Dataset records:
# # # # # # #

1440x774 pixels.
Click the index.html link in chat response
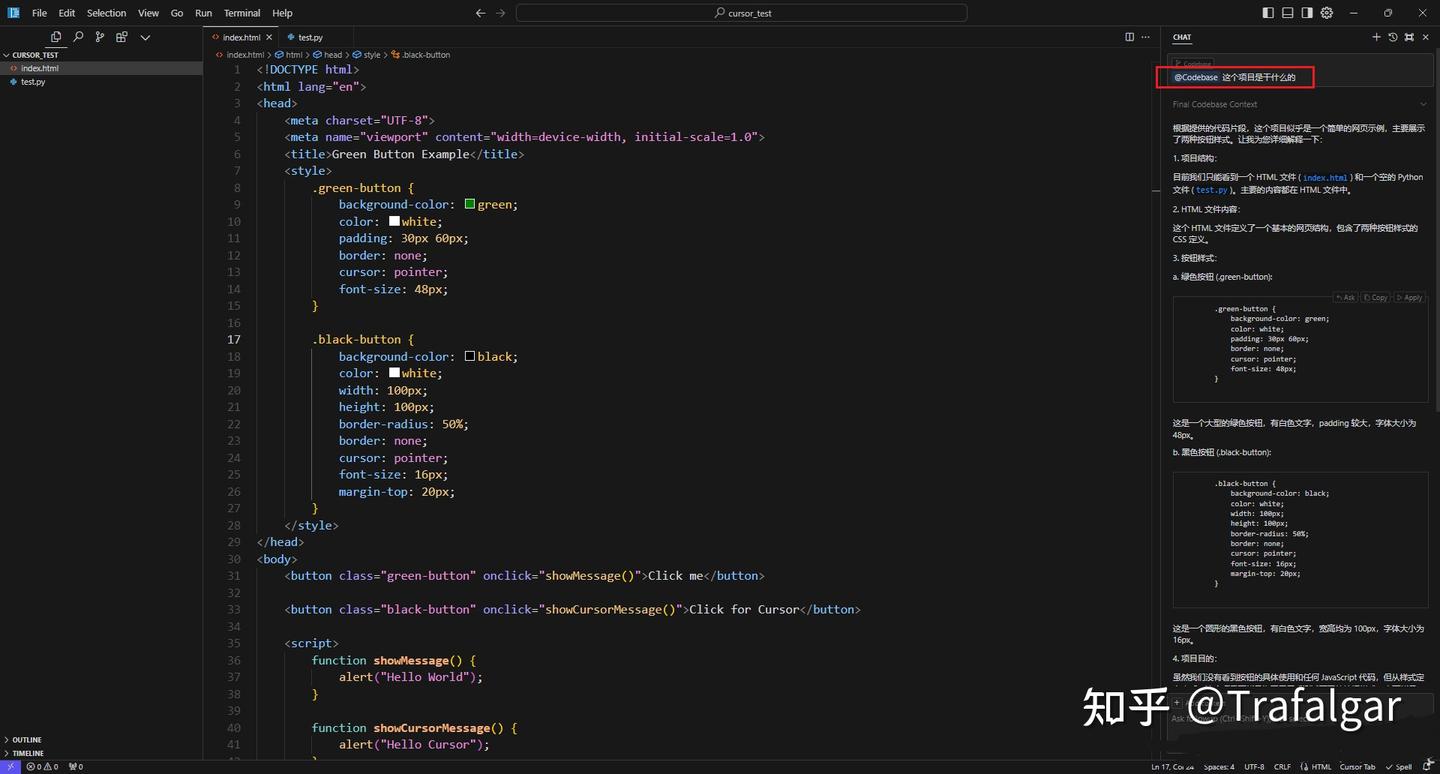1325,177
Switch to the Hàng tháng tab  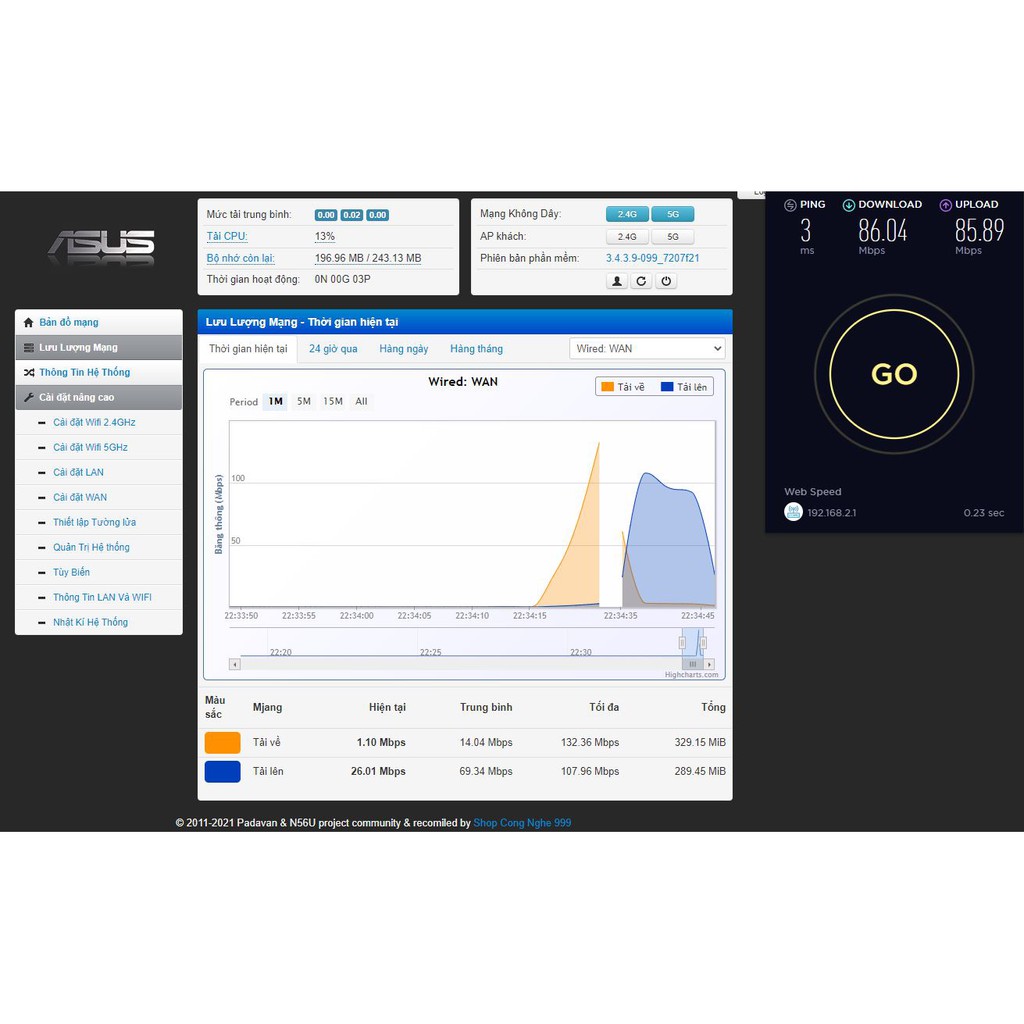click(x=476, y=349)
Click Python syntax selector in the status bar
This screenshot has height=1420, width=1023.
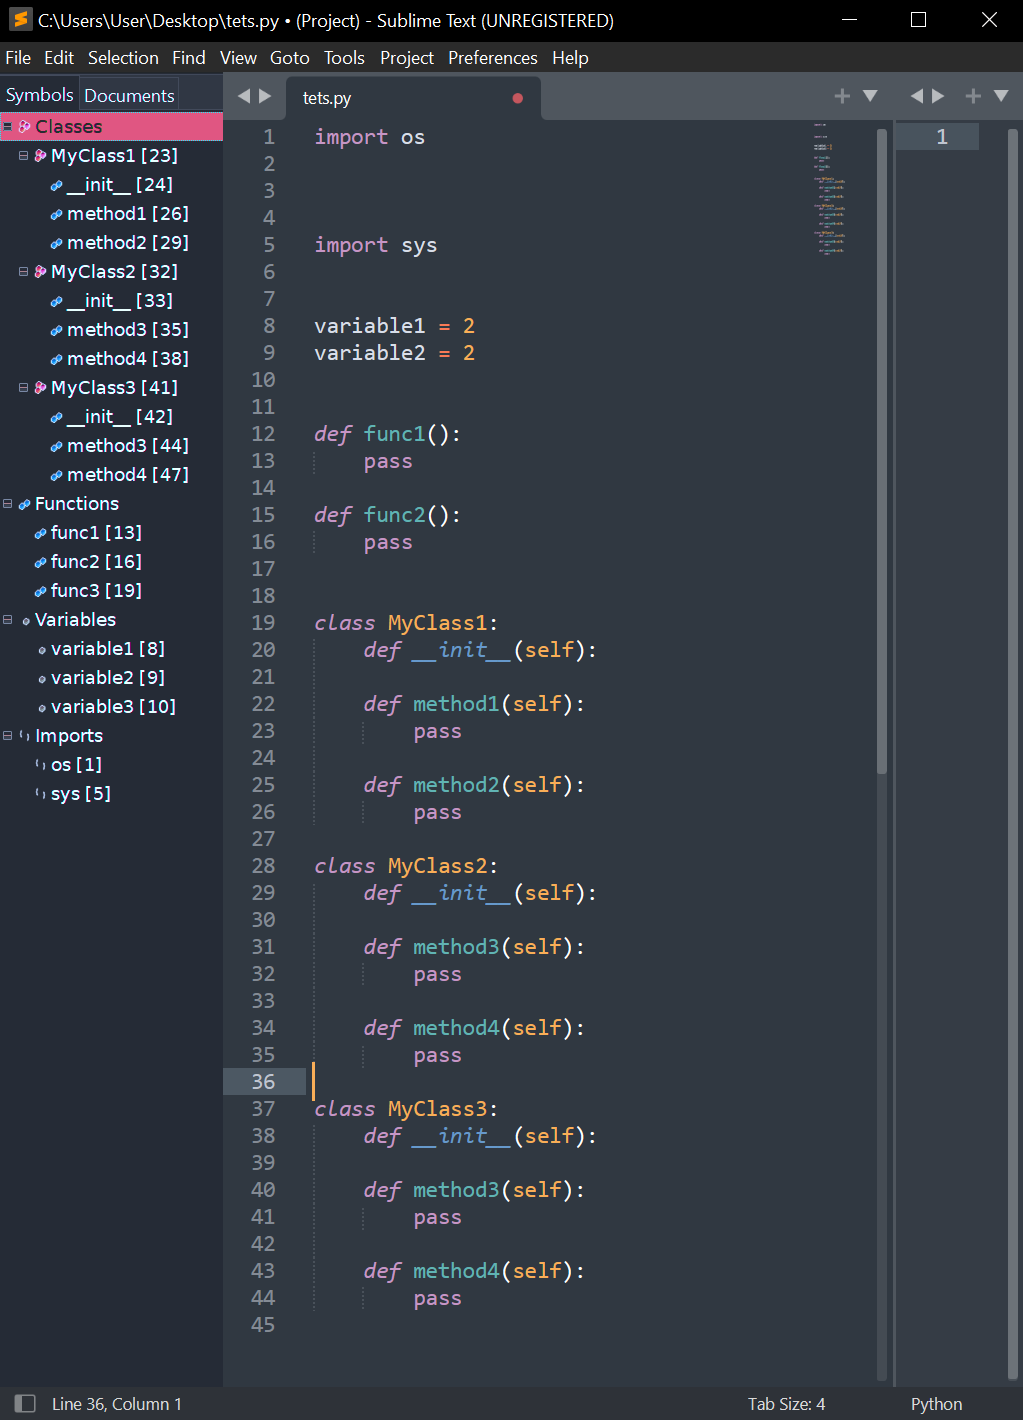pyautogui.click(x=935, y=1403)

# # # # # # #

Repeat exactly the lines from the one containing "Click Python syntax" to the last line of the records above, including both, and leave out any pictures.

◆ **Result for this task**
Click Python syntax selector in the status bar
This screenshot has height=1420, width=1023.
pyautogui.click(x=935, y=1403)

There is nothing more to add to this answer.